Figure 3: Smp is required for β-catenin-dependent Wnt signaling. (A) Immunohisto-chemistry stains for endogenous Smp, (B) for β-catenin, and (C) for DAPI. Arrows show absence of nuclear Smp and β-catenin. Arrowheads show nuclear colocalization of Smp and β-catenin. (D) Hypothesized mechanisms and questions on how Smp is regulated and how it regulates β-catenin and other partners. (E) Smp protein diagrams showing the two conserved homology regions (HR) (grey) and the nuclear localization signal in the second HR (nls) and a nuclear export signal (nes) in the first HR. (F) Smp is primarily localized in the nucleus with some cytoplasmic localization. (G) Overexpression of the deletion mutant in (E) results in complete cytoplasmic localization of the protein.

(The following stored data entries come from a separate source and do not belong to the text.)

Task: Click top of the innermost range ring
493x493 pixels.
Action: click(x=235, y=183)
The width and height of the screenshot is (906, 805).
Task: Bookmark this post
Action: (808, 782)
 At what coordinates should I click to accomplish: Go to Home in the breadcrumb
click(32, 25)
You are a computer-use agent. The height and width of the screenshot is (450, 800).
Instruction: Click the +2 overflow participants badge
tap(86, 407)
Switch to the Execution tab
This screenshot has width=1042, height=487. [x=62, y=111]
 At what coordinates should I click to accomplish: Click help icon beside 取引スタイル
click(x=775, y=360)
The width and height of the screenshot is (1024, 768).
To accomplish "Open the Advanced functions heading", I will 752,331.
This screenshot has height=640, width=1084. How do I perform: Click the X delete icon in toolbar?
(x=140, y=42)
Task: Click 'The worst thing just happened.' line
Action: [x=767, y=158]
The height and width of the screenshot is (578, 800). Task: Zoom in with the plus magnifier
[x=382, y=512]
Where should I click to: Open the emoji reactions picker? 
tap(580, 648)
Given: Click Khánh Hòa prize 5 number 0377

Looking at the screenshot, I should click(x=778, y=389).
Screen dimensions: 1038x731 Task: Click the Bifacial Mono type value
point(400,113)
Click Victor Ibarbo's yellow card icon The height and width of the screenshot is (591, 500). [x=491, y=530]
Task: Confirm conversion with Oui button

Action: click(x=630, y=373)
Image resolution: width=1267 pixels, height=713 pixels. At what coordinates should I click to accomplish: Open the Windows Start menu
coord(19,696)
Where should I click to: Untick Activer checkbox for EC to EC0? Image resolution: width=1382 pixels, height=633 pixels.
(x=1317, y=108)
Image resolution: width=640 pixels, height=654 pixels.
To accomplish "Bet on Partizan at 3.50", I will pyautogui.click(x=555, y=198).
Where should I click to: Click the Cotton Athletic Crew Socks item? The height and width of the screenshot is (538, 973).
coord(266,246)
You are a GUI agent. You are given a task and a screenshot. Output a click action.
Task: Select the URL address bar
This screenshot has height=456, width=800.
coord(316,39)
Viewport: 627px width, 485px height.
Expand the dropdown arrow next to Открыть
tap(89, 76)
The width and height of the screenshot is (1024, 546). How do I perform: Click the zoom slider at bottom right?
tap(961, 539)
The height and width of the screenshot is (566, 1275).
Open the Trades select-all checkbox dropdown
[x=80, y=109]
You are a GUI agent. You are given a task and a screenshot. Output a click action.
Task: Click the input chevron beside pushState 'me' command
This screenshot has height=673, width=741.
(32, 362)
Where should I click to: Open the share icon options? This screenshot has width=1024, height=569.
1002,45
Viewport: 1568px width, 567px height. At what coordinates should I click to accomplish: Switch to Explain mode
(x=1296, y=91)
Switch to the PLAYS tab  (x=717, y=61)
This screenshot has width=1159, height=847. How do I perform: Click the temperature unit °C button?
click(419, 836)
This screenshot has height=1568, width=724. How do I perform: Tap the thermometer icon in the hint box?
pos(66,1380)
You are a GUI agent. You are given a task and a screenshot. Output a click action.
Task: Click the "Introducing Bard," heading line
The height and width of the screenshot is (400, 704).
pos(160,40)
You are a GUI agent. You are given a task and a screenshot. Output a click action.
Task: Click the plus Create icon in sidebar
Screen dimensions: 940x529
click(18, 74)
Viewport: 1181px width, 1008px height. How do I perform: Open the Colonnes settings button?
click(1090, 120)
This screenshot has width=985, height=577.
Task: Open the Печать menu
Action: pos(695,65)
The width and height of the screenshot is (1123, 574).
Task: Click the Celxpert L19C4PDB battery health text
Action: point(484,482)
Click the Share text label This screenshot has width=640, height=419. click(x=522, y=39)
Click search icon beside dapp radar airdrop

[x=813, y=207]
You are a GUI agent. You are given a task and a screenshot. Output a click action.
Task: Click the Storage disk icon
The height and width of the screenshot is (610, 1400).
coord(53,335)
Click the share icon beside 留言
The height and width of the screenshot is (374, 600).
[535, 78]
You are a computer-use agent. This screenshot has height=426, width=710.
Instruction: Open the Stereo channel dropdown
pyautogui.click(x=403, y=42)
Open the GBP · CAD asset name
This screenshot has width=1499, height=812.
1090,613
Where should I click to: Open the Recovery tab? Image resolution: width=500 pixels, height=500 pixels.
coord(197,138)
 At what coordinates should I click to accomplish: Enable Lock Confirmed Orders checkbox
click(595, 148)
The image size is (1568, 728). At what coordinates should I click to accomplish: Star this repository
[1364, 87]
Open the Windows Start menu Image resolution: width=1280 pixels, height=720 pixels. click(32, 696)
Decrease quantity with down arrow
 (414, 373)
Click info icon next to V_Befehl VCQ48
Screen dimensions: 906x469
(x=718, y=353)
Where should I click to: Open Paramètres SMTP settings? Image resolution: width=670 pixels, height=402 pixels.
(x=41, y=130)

My group subsequently found that Smp regulates β-catenin nuclear localization, that this regulation requires the nuclear localization signal in the Smp protein, that Smp regulates β-catenin by retaining it in the nucleus, and that this protein is present in the stem/progenitor cells of mammalian intestinal crypts, another site of canonical Wnt signaling. Canonical Wnt signaling is important for stem cell maintenance, developmental patterning, and tissue regeneration, and its regulating by other signal transduction mechanisms is necessary for the controlled growth and patterning. Our discoveries that Smp regulates β-catenin nuclear localization and that Smp nuclear localization is independent of Wnt signaling as well as our evidence that Smp shuttles between the cytoplasm and nucleus all argue that Smp is a regulatory node between β-catenin and other signaling mechanisms (Fig. 3A-D). Furthermore, we recently identified sequences in Smp that regulate its nucleus-cytoplasm shuttling (Fig. 3E-G). Therefore, the questions we will address are what regulates the subcellular distribution of Smp, how exactly does Smp regulate β-catenin nuclear localization, and whether Smp interacts with other nuclear proteins to regulate gene transcription independent of β-catenin. To answer these questions, we will test candidate β-catenin regulators, identify other interaction partners by mass spectrometry, and assess how post-translational modifications regulate Smp subcellular distribution. By measuring the real-time shuttling Smp and β-catenin in developing zebrafish embryos and regenerating fins and measuring β-catenin transcriptional activity using transgenic zebrafish reporter lines, we can assess and model the dynamics of β-catenin regulation during tissue development and regeneration. By identifying how other signaling pathways regulate Smp, we will learn about the post-transcriptional regulation of β-catenin and other nuclear factors. One of which is 14-3-3. Thus, my discoveries have broader implications in research fields of embryonic development and cancer due to the importance of β-catenin-dependent signaling in these phenomena.